Monday evening in a Las Vegas restaurant with three poker veterans. International Man of Mystery (IMOM) is recounting a PLO hand he played in Switzerland. Much to the befuddlement of medical science, IMOM was born with a tiny megaphone embedded in his larynx, and as he describes the increasingly improbable board run-out his volume rises.
A young man walks over from a neighboring booth and pulls up a chair.
“Sorry to bother you gentlemen, but may I take up a few minutes of your time?”
Everyone at the table stiffens. My immediate worry is that our poker discussion has triggered the concern of a Member of the Devout, and that we are about to face inquiries concerning our personal relationships with a prophet and/or deity. Instinctively I reach into my pocket for anything that might be mistaken for a Satanic talisman.
“Heard you guys talking about poker,” continues the visitor. “Mind if I ask you a few questions?”
We all relax.
“What do you know about roulette?” he says.
We all stiffen again.
“Don’t do it!” booms IMOM.
The sonic shock almost causes the approaching cocktail waitress to drop her tray. Since the tray has my beer on it I glare at IMOM. On the other side of the restaurant two infants burst into tears.
“Why not?” says the visitor, looking simultaneously surprised and deflated.
Our new friend is immediately bombarded by a flurry of odds, the best and worst table games, and the observation that the house edge is sufficient for several Strip casinos to air-condition their properties to fifty-eight degrees in high summer while leaving all the doors open.
“So you’re saying roulette is rigged?” says the visitor.
“No, you just can’t beat the house edge.”
“So how did I run up two hundred to fifteen thousand my last trip?”
“You got very lucky.”
At this point you may be suspecting that we were not dealing with the sharpest knife in the drawer. That’s a lazy conclusion and one that can cost a poker player money.
The visitor was well-dressed, eloquent, and could afford regular visits to Las Vegas. It’s at least probable that in his chosen line of work he is successful. But unlike those of us who spend much of our lives in casinos, and who tend to assess many aspects of those lives in terms of expectation value, the visitor simply didn’t know much about gaming.
And neither do most of the people playing games in casinos.
“So what about poker?” said the visitor. “You guys beat that, right?”
We all agreed enthusiastically.
“How long does it take to learn?” said the visitor. “Couple of months?”
As we each threw out estimates of the amount of time required to become a winning player the visitor’s shoulders slumped. He stood up and thanked us for our time. Poker coach and author Doug, who is no more likely to miss a trick than a light three-bet, handed the visitor his business card and wished him luck.
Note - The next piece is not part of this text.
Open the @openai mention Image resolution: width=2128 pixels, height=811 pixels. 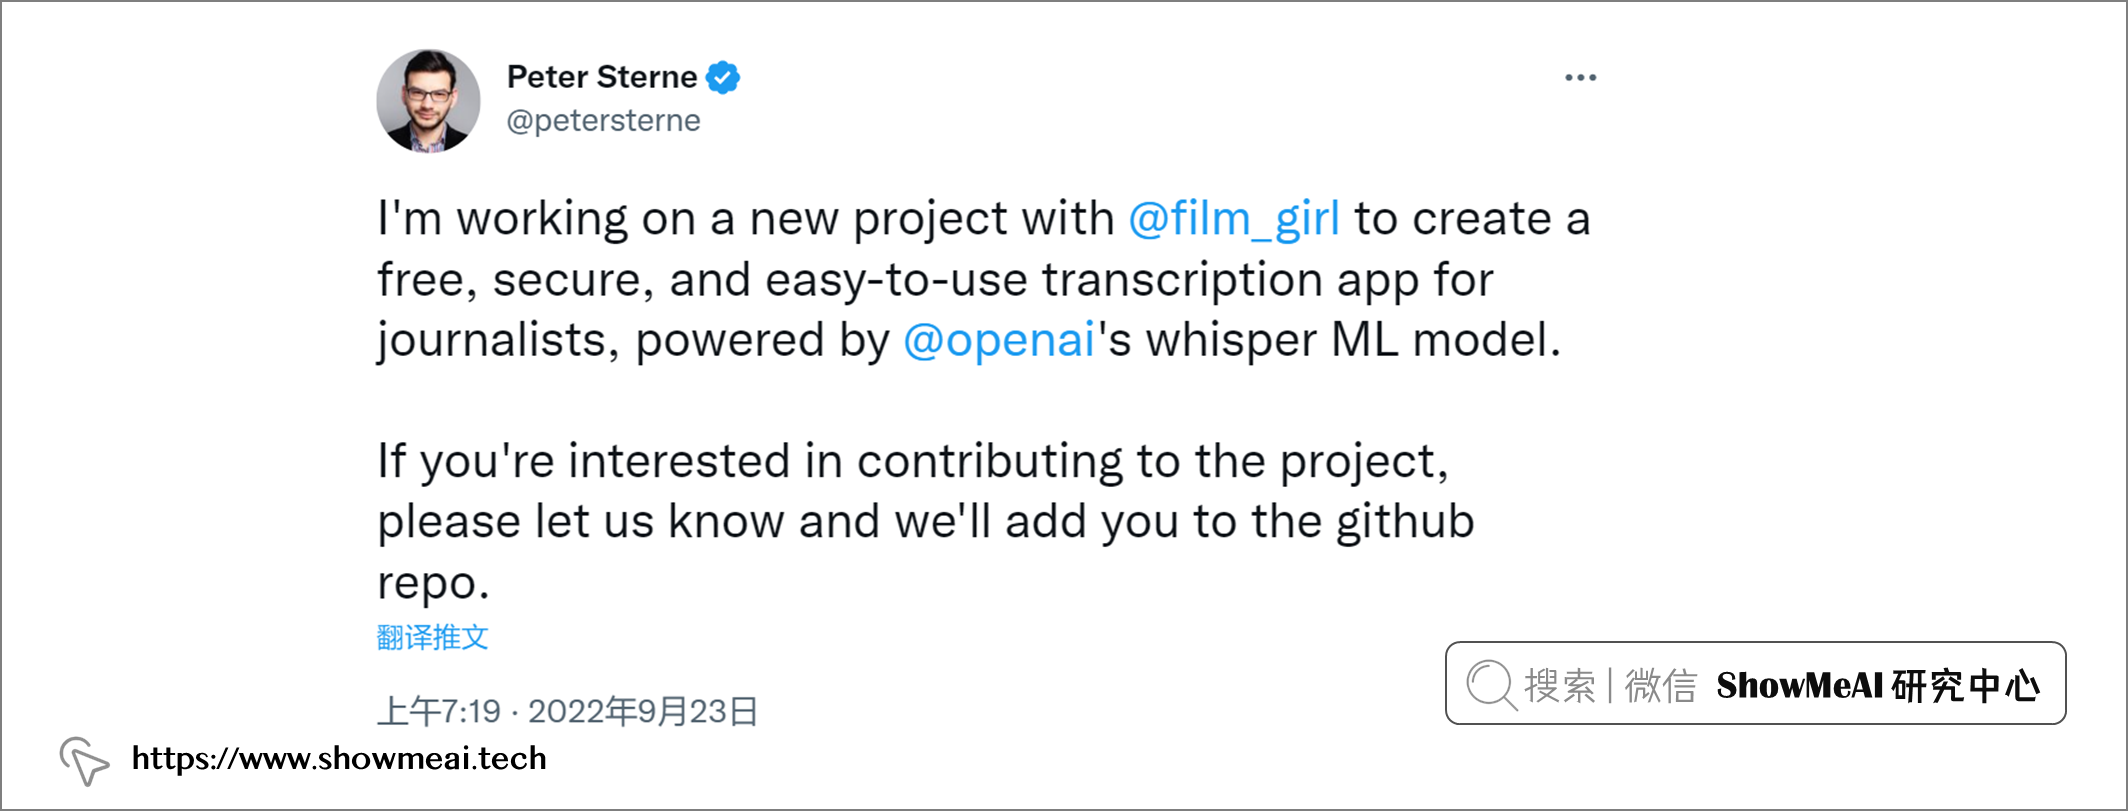(999, 340)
I suggested above that viewing individuals such as the visitor as dim can cost a poker player money. Why?
You make money at poker by playing against people who know less about the game than you do. But dismissing them as stupid misses the point. They are simply unsophisticated when it comes to poker and other forms of gaming. And if they don’t fully appreciate concepts such as the house edge, I doubt they have the slightest inkling of the massive knowledge deficit they face against a poker player who studies the game.
The thinking poker player. That’s you. And your edge against most of your opponents is derived almost entirely through a knowledge gap. For professional players, this edge is literally the one we live on. We need to understand it and preserve it. By recognizing that our opponents are invariably successful in other areas, I think it helps us respect them. Treating them with respect makes their poker experience more enjoyable and promotes the continued health of the game.
And that, kittens, is good for business.